# WORK INSTRUCTION
From the records below, return every line containing the word "field".

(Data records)
☆ ☆ ☆ ☆

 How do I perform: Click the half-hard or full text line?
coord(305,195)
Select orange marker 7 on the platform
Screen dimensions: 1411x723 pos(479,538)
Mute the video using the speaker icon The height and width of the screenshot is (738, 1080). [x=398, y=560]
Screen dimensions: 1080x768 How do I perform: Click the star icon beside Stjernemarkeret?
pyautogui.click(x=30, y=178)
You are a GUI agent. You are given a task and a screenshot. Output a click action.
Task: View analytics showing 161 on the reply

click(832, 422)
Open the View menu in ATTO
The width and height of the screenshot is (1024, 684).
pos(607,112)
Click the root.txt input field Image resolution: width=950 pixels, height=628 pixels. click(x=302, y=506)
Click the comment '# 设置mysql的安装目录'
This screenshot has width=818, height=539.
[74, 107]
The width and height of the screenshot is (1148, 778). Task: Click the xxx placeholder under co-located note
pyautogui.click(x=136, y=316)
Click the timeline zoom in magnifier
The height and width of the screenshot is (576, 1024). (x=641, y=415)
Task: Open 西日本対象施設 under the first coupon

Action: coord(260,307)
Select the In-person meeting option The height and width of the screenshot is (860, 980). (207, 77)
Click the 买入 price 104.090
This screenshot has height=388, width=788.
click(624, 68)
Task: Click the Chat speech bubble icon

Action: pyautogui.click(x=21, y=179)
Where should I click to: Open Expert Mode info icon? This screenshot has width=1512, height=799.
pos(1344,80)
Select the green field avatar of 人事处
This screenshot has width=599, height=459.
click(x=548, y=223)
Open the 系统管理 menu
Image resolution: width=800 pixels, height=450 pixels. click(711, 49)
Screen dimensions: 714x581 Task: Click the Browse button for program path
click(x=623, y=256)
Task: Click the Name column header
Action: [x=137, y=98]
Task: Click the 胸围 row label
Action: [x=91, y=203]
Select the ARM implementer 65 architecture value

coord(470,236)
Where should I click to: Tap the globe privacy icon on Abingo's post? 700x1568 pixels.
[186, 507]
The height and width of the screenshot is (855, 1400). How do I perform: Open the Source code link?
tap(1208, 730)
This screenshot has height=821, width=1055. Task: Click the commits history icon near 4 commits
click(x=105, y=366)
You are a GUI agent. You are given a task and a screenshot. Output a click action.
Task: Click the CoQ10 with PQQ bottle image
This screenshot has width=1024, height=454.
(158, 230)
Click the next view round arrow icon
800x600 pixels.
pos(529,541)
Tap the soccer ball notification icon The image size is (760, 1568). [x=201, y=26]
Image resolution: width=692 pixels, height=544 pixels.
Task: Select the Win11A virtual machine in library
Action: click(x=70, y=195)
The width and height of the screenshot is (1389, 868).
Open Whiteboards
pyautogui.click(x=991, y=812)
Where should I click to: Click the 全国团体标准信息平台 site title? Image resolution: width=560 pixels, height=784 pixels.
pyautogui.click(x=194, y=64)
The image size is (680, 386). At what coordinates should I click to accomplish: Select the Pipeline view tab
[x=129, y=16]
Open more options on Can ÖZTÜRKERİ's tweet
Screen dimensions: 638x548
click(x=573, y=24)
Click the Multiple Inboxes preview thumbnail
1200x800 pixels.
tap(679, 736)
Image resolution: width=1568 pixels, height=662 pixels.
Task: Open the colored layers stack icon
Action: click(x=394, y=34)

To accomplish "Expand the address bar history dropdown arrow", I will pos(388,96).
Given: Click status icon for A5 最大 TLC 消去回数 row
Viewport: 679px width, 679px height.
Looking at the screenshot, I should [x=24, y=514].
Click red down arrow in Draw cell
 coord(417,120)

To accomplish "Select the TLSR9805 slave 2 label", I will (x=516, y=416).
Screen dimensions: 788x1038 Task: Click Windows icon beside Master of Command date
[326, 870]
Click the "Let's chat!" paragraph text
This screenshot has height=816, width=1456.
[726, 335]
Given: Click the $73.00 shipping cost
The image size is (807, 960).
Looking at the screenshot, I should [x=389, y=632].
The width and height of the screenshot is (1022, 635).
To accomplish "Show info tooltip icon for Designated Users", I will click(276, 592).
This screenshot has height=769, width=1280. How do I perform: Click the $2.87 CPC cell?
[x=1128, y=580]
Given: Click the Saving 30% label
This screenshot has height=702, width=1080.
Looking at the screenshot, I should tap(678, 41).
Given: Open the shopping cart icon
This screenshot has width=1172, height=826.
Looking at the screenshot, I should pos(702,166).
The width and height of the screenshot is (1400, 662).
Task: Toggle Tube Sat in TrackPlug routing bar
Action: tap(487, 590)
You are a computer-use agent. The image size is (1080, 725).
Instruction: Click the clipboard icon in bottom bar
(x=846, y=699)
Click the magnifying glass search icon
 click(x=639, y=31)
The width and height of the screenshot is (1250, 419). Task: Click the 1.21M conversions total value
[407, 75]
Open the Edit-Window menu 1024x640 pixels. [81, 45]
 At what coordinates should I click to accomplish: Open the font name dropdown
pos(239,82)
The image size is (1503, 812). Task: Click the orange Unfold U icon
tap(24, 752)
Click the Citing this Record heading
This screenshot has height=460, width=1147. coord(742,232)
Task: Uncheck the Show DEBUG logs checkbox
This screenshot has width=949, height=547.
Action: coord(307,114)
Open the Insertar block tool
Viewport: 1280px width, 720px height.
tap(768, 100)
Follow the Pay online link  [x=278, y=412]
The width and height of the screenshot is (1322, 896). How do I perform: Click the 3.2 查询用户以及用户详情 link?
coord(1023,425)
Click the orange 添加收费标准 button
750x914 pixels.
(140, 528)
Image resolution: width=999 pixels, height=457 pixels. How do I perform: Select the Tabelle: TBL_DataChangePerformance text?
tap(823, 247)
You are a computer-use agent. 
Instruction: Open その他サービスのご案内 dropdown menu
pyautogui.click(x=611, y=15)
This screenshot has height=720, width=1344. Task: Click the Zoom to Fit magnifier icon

☆ ☆ ☆ ☆

# EXERCISE SOLUTION
Click the root.txt input field Image resolution: width=950 pixels, height=628 pixels. click(x=302, y=506)
Select the green field avatar of 人事处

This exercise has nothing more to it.